BEGIN

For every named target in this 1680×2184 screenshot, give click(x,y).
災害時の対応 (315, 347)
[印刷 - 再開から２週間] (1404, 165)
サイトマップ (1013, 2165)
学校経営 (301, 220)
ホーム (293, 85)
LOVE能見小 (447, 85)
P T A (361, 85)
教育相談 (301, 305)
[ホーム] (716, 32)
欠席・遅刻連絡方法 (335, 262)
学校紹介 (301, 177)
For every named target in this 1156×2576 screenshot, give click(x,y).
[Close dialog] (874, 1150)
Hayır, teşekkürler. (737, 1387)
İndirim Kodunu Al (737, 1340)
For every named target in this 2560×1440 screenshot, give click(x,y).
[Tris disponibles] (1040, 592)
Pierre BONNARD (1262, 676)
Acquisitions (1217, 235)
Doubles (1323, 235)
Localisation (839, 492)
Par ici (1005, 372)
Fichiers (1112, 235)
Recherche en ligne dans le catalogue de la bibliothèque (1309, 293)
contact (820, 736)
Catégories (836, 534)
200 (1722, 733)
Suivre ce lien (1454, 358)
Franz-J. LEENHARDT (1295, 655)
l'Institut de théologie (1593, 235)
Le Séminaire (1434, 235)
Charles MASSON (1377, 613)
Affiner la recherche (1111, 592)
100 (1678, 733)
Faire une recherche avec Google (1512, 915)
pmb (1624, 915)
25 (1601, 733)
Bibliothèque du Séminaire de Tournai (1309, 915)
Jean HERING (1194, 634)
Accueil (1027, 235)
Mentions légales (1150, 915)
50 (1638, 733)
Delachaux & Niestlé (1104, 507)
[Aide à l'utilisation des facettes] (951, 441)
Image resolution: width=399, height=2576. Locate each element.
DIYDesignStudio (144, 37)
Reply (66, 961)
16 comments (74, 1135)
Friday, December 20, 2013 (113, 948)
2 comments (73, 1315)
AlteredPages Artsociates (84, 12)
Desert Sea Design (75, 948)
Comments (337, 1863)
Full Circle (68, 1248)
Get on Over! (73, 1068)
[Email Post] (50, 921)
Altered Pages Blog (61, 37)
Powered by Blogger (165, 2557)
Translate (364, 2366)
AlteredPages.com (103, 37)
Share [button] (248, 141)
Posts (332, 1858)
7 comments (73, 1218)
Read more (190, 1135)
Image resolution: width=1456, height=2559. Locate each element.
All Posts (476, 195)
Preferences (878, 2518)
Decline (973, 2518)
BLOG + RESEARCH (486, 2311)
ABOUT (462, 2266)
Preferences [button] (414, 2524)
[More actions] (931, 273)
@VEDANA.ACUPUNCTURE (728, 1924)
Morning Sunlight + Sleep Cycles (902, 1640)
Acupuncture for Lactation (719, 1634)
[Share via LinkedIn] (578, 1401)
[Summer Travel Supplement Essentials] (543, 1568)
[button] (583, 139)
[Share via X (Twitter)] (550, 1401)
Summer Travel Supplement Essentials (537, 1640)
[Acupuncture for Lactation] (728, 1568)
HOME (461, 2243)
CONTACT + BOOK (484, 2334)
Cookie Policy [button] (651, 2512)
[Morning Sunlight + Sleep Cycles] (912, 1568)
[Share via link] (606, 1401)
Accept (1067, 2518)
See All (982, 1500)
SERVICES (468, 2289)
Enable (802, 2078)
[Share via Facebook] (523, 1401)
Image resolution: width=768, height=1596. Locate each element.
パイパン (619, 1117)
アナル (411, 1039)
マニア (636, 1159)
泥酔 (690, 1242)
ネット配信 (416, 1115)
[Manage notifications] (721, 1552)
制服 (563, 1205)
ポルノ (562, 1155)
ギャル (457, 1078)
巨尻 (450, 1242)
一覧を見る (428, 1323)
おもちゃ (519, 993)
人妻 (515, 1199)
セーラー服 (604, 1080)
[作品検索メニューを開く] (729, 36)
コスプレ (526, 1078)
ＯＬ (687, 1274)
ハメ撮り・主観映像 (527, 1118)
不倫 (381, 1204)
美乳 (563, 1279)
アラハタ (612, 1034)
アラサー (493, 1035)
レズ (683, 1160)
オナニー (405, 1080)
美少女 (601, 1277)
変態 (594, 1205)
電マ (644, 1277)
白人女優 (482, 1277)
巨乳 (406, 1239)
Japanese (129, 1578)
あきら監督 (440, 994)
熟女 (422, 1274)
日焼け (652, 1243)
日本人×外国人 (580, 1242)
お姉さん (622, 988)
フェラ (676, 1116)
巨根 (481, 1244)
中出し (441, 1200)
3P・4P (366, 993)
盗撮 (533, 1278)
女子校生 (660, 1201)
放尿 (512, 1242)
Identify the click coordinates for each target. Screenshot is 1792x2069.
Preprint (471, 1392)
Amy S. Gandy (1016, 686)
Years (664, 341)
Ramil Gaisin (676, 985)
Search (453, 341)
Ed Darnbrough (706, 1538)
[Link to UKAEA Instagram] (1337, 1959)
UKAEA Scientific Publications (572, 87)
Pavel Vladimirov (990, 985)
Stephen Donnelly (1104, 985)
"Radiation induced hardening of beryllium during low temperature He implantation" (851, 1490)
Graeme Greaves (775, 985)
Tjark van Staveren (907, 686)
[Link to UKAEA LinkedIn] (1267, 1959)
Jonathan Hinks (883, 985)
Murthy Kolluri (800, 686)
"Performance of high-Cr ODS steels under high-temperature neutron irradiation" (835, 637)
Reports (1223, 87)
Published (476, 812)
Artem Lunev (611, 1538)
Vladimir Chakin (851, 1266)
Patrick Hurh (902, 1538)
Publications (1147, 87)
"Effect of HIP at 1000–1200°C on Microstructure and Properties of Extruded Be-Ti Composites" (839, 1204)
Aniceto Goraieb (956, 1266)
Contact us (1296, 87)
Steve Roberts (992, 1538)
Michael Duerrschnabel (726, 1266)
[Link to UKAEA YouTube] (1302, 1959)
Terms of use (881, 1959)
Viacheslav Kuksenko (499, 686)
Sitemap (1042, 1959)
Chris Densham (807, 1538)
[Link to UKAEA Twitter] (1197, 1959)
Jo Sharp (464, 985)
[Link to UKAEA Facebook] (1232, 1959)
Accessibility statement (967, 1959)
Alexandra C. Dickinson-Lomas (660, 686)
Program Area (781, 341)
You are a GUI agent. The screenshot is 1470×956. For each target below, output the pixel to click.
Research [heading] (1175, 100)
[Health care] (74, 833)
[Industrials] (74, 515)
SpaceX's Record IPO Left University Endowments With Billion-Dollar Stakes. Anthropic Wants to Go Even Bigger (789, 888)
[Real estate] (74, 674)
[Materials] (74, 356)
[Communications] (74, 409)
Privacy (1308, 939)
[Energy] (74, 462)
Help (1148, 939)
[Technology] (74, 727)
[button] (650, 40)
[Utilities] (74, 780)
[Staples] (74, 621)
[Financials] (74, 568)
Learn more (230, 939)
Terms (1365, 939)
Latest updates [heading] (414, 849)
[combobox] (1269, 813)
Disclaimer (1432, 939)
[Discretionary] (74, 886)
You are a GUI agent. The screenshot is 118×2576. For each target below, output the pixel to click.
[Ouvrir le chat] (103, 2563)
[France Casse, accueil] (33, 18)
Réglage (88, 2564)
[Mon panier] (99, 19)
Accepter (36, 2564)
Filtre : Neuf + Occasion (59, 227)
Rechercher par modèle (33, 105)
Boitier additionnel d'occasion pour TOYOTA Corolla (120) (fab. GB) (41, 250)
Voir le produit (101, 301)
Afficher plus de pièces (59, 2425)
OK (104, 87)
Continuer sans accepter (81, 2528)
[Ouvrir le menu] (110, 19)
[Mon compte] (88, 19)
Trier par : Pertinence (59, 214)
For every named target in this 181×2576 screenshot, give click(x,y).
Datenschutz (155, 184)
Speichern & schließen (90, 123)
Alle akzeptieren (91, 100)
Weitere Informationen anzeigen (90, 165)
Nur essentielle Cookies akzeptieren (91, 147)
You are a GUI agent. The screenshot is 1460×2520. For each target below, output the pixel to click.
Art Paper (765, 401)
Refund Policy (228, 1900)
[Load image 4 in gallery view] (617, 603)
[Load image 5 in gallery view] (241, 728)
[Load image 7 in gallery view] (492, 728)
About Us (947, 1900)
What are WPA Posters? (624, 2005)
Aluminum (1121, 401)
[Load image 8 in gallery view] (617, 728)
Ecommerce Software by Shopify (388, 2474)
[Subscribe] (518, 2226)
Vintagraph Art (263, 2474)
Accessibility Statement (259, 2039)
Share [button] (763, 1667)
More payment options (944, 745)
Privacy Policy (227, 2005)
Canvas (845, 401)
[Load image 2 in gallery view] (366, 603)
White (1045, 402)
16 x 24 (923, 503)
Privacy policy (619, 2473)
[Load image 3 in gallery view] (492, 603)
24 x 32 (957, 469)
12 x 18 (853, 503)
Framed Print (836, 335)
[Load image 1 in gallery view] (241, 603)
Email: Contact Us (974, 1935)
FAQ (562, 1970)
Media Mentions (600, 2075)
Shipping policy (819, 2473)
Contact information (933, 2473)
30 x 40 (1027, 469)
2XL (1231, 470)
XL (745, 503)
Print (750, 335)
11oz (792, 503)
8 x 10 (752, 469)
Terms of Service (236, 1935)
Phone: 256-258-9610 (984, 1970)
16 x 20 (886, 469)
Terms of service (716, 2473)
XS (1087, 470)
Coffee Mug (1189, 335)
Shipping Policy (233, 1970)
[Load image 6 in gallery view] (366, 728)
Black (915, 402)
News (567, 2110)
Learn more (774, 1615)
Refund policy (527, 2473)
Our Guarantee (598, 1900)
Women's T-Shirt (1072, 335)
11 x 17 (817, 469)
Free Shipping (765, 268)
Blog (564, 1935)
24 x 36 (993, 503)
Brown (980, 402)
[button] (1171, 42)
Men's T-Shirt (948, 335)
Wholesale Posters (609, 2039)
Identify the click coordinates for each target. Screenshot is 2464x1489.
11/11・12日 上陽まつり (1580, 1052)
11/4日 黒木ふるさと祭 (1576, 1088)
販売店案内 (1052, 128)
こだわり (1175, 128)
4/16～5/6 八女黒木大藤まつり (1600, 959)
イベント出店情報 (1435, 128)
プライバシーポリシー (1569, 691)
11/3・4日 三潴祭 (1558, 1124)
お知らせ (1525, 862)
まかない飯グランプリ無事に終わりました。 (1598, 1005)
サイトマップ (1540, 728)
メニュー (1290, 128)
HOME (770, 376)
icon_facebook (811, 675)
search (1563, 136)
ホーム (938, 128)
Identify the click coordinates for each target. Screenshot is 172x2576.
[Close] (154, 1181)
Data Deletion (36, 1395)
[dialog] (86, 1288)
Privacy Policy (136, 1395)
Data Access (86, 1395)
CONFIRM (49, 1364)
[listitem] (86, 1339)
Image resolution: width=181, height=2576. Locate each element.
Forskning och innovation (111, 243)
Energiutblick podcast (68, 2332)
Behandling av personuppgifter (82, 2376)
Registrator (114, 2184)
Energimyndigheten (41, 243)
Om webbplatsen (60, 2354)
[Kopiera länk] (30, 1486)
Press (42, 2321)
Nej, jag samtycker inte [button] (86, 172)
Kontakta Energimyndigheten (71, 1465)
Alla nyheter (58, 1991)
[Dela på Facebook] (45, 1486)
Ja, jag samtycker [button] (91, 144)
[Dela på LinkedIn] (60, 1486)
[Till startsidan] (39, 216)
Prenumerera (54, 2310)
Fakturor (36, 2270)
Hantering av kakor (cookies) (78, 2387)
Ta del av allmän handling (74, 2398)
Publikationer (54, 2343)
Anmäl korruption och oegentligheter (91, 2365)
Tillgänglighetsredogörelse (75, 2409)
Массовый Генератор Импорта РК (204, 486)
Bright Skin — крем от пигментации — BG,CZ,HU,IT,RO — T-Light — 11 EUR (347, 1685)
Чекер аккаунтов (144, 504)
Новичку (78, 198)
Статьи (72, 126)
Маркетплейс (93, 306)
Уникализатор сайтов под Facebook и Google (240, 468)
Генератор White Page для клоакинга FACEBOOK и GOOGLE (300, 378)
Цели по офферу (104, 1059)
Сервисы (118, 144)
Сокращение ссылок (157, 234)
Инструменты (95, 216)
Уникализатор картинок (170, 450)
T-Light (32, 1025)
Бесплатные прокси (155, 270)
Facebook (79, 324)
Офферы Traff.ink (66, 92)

END

Print exactly the lines above, between the one holding "Terms of service (716, 2473)" and the one holding "[Dela på Facebook] (45, 1486)", inclusive, and nothing besides.

**SOLUTION TO THIS PROBLEM**
Terms of service (716, 2473)
XS (1087, 470)
Coffee Mug (1189, 335)
Shipping Policy (233, 1970)
[Load image 6 in gallery view] (366, 728)
Black (915, 402)
News (567, 2110)
Learn more (774, 1615)
Refund policy (527, 2473)
Our Guarantee (598, 1900)
Women's T-Shirt (1072, 335)
11 x 17 (817, 469)
Free Shipping (765, 268)
Blog (564, 1935)
24 x 36 (993, 503)
Brown (980, 402)
[button] (1171, 42)
Men's T-Shirt (948, 335)
Wholesale Posters (609, 2039)
Identify the click coordinates for each target. Screenshot is 2464x1489.
11/11・12日 上陽まつり (1580, 1052)
11/4日 黒木ふるさと祭 (1576, 1088)
販売店案内 (1052, 128)
こだわり (1175, 128)
4/16～5/6 八女黒木大藤まつり (1600, 959)
イベント出店情報 (1435, 128)
プライバシーポリシー (1569, 691)
11/3・4日 三潴祭 (1558, 1124)
お知らせ (1525, 862)
まかない飯グランプリ無事に終わりました。 (1598, 1005)
サイトマップ (1540, 728)
メニュー (1290, 128)
HOME (770, 376)
icon_facebook (811, 675)
search (1563, 136)
ホーム (938, 128)
Identify the click coordinates for each target. Screenshot is 172x2576.
[Close] (154, 1181)
Data Deletion (36, 1395)
[dialog] (86, 1288)
Privacy Policy (136, 1395)
Data Access (86, 1395)
CONFIRM (49, 1364)
[listitem] (86, 1339)
Image resolution: width=181, height=2576. Locate each element.
Forskning och innovation (111, 243)
Energiutblick podcast (68, 2332)
Behandling av personuppgifter (82, 2376)
Registrator (114, 2184)
Energimyndigheten (41, 243)
Om webbplatsen (60, 2354)
[Kopiera länk] (30, 1486)
Press (42, 2321)
Nej, jag samtycker inte [button] (86, 172)
Kontakta Energimyndigheten (71, 1465)
Alla nyheter (58, 1991)
[Dela på Facebook] (45, 1486)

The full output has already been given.